Designing comparative effectiveness research for rare diseases is challenging. For any rare disease, sample size is small, natural history is not well defined, and treatment approaches are often empirical. However, many patients with rare diseases share common challenges, offering the opportunity to develop cross-cutting research with impact throughout the rare disease community. One such common challenge is the high rate of mental health disorders experienced by rare disease patients; the incidence of mental health disorders is significantly higher in individuals with rare diseases, compared to the general public.

Proposed Solution: The Rare Disease and Research Engagement (RaRE) project will develop a Rare Disease Partnership Model and stakeholder-informed patient-centered outcomes research (PCOR) priorities at the intersection of rare disease and mental health.

Objectives:

• Build national network of diverse rare disease stakeholders interested in PCOR for rare diseases
• Develop a comprehensive engagement model and governance structure to enhance collaborations among disparate rare disease communities for PCOR partnership
• Identify cross-cutting patient-centered outcomes and research questions amenable to pragmatic CER studies
• Develop a roadmap to implement and sustain robust stakeholder engagement in cross-cutting rare disease PCOR

Activities:

• Adopt governance document
• Conduct literature review/environmental scan
• Develop stakeholder engagement plan
• Host community convening
• Identify patient-centered outcomes and quality-of-life measures at intersection of rare disease and mental health
• Prioritize research questions for rare disease/mental health
• Adopt dissemination strategy
• Develop roadmap for sustaining meaningful engagement of diverse groups of stakeholders

Outcomes and Outputs:

Short-term: Establish opportunities for multi-stakeholder partnerships to support rare disease PCOR.

Medium-term: Generate a Rare Disease Partnership Model and stakeholder-informed rare-disease PCOR priorities.

Long-term: Researchers will implement cross-cutting rare disease PCOR with potential for broader generalizability and uptake.

• PCORI’s rare disease funding portfolio will be expanded.
• PCORI-funded cross-cutting PCOR in rare diseases will generate evidence to inform decision making for patients living with these conditions.
• Patients living with rare disease will experience better health outcomes and quality of life.

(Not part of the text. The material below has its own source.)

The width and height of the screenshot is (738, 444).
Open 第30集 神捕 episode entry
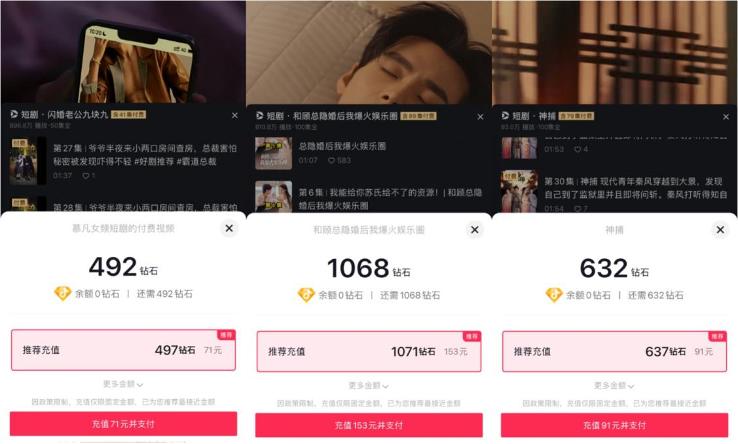pos(614,191)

Patient and Stakeholder Engagement Plan: The plan will focus on three issues: how to ensure meaningful engagement of people on the project team; outline strategies for recruiting a diverse group of people who represent various stakeholder groups to attend the community convening; how to sustain a robust national group of stakeholders across rare disease communities for future work (Rare Disease Partnership Model). The stakeholder engagement plan will be written with input from the project team and will include: goals for engagement, partner roles, engagement structure, recruitment strategy, stakeholder orientation and preparation, and retention of stakeholders. This plan will be reviewed and adapted, as necessary, by the project team.

Collaborators: PCORI Ambassadors, members of the PCORI Rare Disease Advisory Panel, patients, caregivers and family members, providers, representatives of patient and disease-specific organizations, payers, and researchers.